What the task asks
In the listing below, find each line with the string "will" and return it.

Input material
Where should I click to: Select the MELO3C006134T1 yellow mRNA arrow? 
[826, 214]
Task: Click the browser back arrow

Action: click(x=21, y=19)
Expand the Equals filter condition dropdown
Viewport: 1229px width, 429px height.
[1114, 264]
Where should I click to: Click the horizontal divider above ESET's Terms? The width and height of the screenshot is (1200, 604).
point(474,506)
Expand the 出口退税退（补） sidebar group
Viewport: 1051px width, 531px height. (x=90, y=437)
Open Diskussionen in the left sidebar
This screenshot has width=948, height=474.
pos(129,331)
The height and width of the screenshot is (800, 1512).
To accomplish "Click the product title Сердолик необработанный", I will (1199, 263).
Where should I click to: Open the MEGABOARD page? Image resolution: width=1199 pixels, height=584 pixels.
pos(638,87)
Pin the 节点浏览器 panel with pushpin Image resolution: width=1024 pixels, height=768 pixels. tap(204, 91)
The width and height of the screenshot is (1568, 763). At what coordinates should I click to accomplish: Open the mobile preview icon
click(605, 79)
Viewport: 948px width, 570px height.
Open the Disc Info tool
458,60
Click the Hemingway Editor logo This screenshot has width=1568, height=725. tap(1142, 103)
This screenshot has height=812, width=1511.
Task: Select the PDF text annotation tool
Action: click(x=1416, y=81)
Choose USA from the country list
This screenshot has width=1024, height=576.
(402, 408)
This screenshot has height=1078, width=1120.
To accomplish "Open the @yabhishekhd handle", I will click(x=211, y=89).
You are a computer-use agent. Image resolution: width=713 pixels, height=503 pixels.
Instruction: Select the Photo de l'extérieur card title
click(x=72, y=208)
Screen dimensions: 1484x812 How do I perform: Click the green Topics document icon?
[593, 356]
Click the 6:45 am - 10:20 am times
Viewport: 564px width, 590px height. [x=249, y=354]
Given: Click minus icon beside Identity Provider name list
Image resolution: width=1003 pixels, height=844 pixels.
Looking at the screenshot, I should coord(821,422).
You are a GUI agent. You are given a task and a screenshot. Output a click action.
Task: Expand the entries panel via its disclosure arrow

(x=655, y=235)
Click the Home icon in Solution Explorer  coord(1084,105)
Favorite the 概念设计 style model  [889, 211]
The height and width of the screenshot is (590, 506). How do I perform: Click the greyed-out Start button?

Task result
To accomplish "Click the product title Сердолик необработанный", I will (1199, 263).
To accomplish "Open the @yabhishekhd handle", I will click(x=211, y=89).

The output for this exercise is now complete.